== Exercise details ==
Rewrite the records below with every "GUI agent" changed to "desktop agent", keeping everything else the same.

***** Data supplied

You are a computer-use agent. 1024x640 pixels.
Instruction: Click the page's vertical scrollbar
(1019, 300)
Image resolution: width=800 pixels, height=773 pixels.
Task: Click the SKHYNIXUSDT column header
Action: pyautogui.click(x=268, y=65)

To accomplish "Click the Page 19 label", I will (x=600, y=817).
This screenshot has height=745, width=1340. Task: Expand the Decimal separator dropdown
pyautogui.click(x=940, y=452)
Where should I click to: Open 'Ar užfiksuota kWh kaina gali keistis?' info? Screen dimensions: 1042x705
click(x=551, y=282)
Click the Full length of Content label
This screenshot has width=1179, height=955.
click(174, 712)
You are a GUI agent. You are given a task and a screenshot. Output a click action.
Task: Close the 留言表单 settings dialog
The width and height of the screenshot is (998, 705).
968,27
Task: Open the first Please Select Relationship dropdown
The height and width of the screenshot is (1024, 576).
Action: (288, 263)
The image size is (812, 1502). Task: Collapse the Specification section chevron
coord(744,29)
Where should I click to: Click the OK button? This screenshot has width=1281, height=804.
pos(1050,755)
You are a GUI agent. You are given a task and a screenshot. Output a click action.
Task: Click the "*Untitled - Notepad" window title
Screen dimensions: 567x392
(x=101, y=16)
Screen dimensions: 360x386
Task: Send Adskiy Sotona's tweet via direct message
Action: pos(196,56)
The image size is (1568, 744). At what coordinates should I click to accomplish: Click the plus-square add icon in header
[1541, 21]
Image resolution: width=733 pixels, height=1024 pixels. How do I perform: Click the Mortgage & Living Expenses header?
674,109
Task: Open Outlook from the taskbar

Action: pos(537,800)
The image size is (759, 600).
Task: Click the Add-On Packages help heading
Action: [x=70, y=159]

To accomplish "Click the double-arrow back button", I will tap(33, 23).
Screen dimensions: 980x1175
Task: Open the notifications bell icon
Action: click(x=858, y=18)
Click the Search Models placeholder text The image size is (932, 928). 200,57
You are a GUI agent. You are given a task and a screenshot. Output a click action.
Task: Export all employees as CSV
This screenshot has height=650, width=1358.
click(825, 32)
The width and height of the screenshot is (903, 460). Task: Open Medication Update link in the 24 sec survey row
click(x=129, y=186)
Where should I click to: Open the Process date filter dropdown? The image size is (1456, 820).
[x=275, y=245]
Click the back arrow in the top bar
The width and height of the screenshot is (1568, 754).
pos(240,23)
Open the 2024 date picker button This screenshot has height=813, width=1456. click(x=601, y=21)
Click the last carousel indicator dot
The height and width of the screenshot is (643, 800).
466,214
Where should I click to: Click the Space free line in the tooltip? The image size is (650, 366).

**********

== The completed task ==
You are a computer-use agent. 1024x640 pixels.
Instruction: Click the page's vertical scrollbar
(1019, 300)
Image resolution: width=800 pixels, height=773 pixels.
Task: Click the SKHYNIXUSDT column header
Action: pyautogui.click(x=268, y=65)

To accomplish "Click the Page 19 label", I will (x=600, y=817).
This screenshot has height=745, width=1340. Task: Expand the Decimal separator dropdown
pyautogui.click(x=940, y=452)
Where should I click to: Open 'Ar užfiksuota kWh kaina gali keistis?' info? Screen dimensions: 1042x705
click(x=551, y=282)
Click the Full length of Content label
This screenshot has width=1179, height=955.
click(174, 712)
You are a desktop agent. You are given a task and a screenshot. Output a click action.
Task: Close the 留言表单 settings dialog
The width and height of the screenshot is (998, 705).
968,27
Task: Open the first Please Select Relationship dropdown
The height and width of the screenshot is (1024, 576).
Action: (288, 263)
The image size is (812, 1502). Task: Collapse the Specification section chevron
coord(744,29)
Where should I click to: Click the OK button? This screenshot has width=1281, height=804.
pos(1050,755)
You are a desktop agent. You are given a task and a screenshot. Output a click action.
Task: Click the "*Untitled - Notepad" window title
Screen dimensions: 567x392
(x=101, y=16)
Screen dimensions: 360x386
Task: Send Adskiy Sotona's tweet via direct message
Action: pos(196,56)
The image size is (1568, 744). At what coordinates should I click to accomplish: Click the plus-square add icon in header
[1541, 21]
Image resolution: width=733 pixels, height=1024 pixels. How do I perform: Click the Mortgage & Living Expenses header?
674,109
Task: Open Outlook from the taskbar

Action: pos(537,800)
The image size is (759, 600).
Task: Click the Add-On Packages help heading
Action: [x=70, y=159]

To accomplish "Click the double-arrow back button", I will tap(33, 23).
Screen dimensions: 980x1175
Task: Open the notifications bell icon
Action: click(x=858, y=18)
Click the Search Models placeholder text The image size is (932, 928). 200,57
You are a desktop agent. You are given a task and a screenshot. Output a click action.
Task: Export all employees as CSV
This screenshot has height=650, width=1358.
click(825, 32)
The width and height of the screenshot is (903, 460). Task: Open Medication Update link in the 24 sec survey row
click(x=129, y=186)
Where should I click to: Open the Process date filter dropdown? The image size is (1456, 820).
[x=275, y=245]
Click the back arrow in the top bar
The width and height of the screenshot is (1568, 754).
pos(240,23)
Open the 2024 date picker button This screenshot has height=813, width=1456. click(x=601, y=21)
Click the last carousel indicator dot
The height and width of the screenshot is (643, 800).
466,214
Where should I click to: Click the Space free line in the tooltip? The image size is (650, 366).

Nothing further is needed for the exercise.